Don’t misconstrue this to mean that I’m sorry I received the shot. I’m not. If anything, I’m grateful that my job as a teacher qualified me for protection. I recognize that many people who want and need the vaccine haven’t yet been able to secure a place in line.

And I’m definitely going back for the second dose in a few weeks. I’ve heard and read that people who actually have had COVID — as I did in the fall — have a stronger reaction to the first dose and a more muted response to the second. For people who have never had COVID, these reactions are reversed — fewer side-effects after the first dose, more after the second.

In reality, what I experienced weren’t side-effects. It was, instead, my body responding to the vaccine in a way anticipated and intended by its makers. My immune system was learning how to deal with the virus. Because it had already done so once before, for real, some of the antibodies still in my system reacted more violently — they didn’t walk away from the bar fight, but instead took it outside for a good thrashing in the alley, so to speak.

The vaccine was an important step toward normal, and one I was glad to take.

***

I must confess, however, to confusion and saltiness, to borrow a word from the younger generation, over how inequitably Ohio’s public schools have dealt with the pandemic. It’s a microcosm of the way the nation’s schools have handled COVID and a reflection of the mismanagement from the federal level on down over the past year.

In some districts, students have not been in face-to-face classrooms since last March. A condition for receiving the vaccine was a promise by these districts to resume in-person learning, at least in a hybrid model, by March 1.

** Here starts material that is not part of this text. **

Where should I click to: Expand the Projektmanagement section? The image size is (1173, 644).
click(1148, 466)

The March deadline has received pushback in some quarters because many teachers won’t have received a second dose of vaccine by then.

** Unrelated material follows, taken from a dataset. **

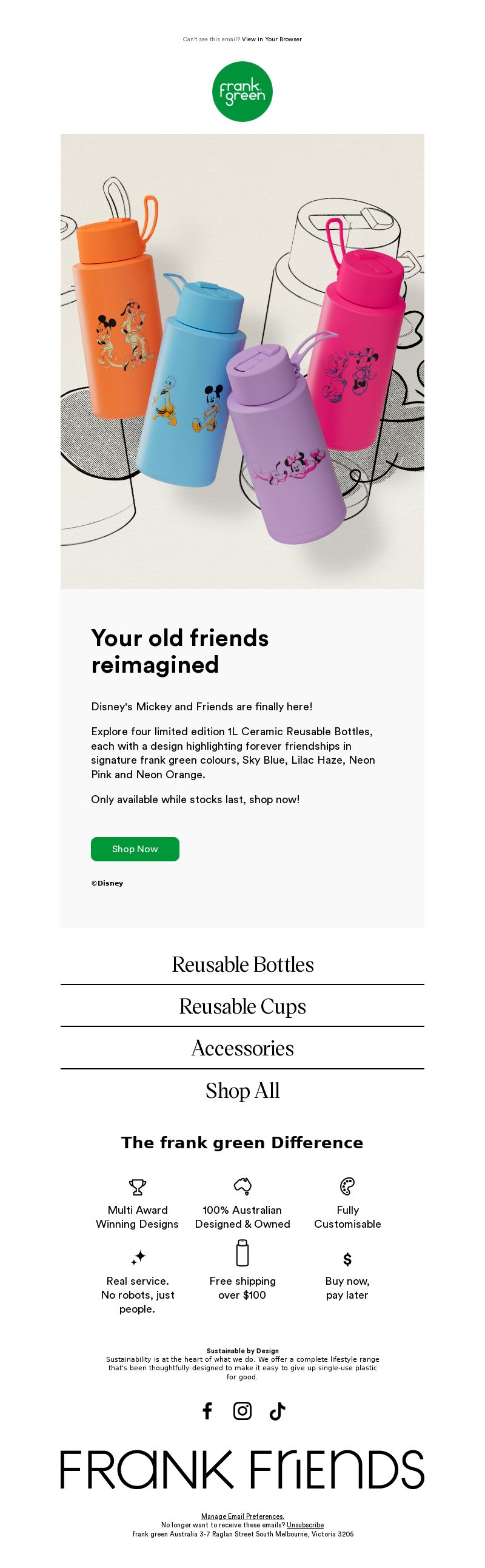The height and width of the screenshot is (1568, 485).
Task: Click the frank green round logo
Action: pyautogui.click(x=242, y=92)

Meanwhile, districts in our area have been in session and in person one way or another for most of the school year, with only a few weeks of remote-learning to help stop community spread.

I understand decisions are made by each district, so differing circumstances came into play. Local control is essential.

Still, with the majority of Ohio’s counties designated red (level three, very high exposure and spread) since the Public Health Advisory Alert System went into effect — and with some counties, including Stark, reaching purple (level four, severe exposure and spread) at various points — it’s difficult to imagine the criteria for all-in, hybrid, and all-remote differing so much by district and county.

Surely it isn’t that more conservative, red-leaning (in the political sense) communities are less concerned about students’ and teachers’ health and more willing to tolerate the risk of spread than more progressive, Democratic-leaning communities. Or is it?

Regardless, it is hard for educators, like me, who have been in the trenches throughout this school year, scrubbing desks and gerrymandering seating charts to keep something close to six feet of space between students, to understand why some districts are allowed to delay face-to-face contact not only until vaccines are fully administered, but ventilation issues have been resolved.

And now, right on cue, come concerns about “loss of learning” and the need for remediation — longer school days, summer classes, and the like. Gov. DeWine says our kids are only young once, an observation that is as heartfelt as it is pointless.

Let’s hope wiser heads prevail about extending an already interminable-feeling school year for Ohio’s students.

Yes, kids are behind based on arbitrary, adult-designated standards. But they are also surviving a pandemic, with all the social, emotional, and financial trauma that entails.

Time enough when the dust and virus settle next school year to fret over what they’ve lost educationally. This year, let’s celebrate what they’ve endured and how well they’ve survived.

And let’s open up more conversations about safety and equity, examining why health risks to students and staff were more tolerated in some places than in others.